Hello dear reader
So I have now finished the grand old adventure that is University. It is a weird feeling, at the same time relieving, terrifying and confusing. The most disturbing things is that I'm shockingly emotionless about the whole affair, I've been desperately trying to churn up some actual feelings so that when I eventually wrote this post it would be full of enthusiasm and truth about how I feel...whereas I'm writing simply because i realised I should probably get round to it.
An unfortunate fact of my course, combined with my staying at home, is that you can on occasion, be quite isolated from everyone else. I find this hard to understand since at the start of the course they placed such a great emphasis on groups and getting to know each other and then as time went on split us into smaller and smaller groups with less time spent with other students! So by the end when we had four weeks study leave we had no one to meet up with and get alongside. On the last day I met about two people when I went to hand in my coursework, and later when down for the "social" but was only there for the beginning end (i.e. the bit where everyone's sober!!) before the extremely temporary nature of the Merseyrail network forced me to leave early without seeing many of my friends. So without the "whole gang's here" feeling it was quite an anti-climatic end to what has been a pretty good experience on the whole.

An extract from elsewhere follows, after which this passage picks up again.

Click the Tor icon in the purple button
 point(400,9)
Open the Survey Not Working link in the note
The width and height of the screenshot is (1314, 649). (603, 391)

I guess another factor in my apathy is the fact that I'm working full time until the end of term so I've had very little time to get used to the "it's all over" feeling because I'm too busy doing something else!! The work is good and pays well, but it does leave me feeling more tired than I'd anticipated so I'm not looking forward to seeing what the ol' 9-5 is like, what a way to make a living?!! Also a key factor in my apathy is that I'm quite apathetic!!
But I also got a taste of the terrifying the other day when I attended a graduate recruitment fair in Liverpool and got a first hand experience of how hard it is going to be to get a job, expecially a job that I'd enjoy and that is relative to my experiences and what I'm qualified in. It seems that everyone is interested in accountants and managers these days, that and oil riggers and the odd technician. I was dissapointed to see that nothing even remotely connected to my world, say a local newspaper, advertising firm or more ideally games industry or something like that, but none of them were present. So it looks like an uphill struggle which I'm not looking forward to too much.
Well, as I said I've not much to say. It feels good to have all that coursework out of the way, but at the same time I'm going to miss that communal crazyness of school and uni, and I'm gonna miss learning stuff too - we'll see what the future holds eh?
I just finished one of the books I'm reading, so if I manage to finally spear the great monster that is Moby Dick I might post up one o' me book review thingies. It'll probably take longer than I expect so I'll probly post up a word thingy soon too.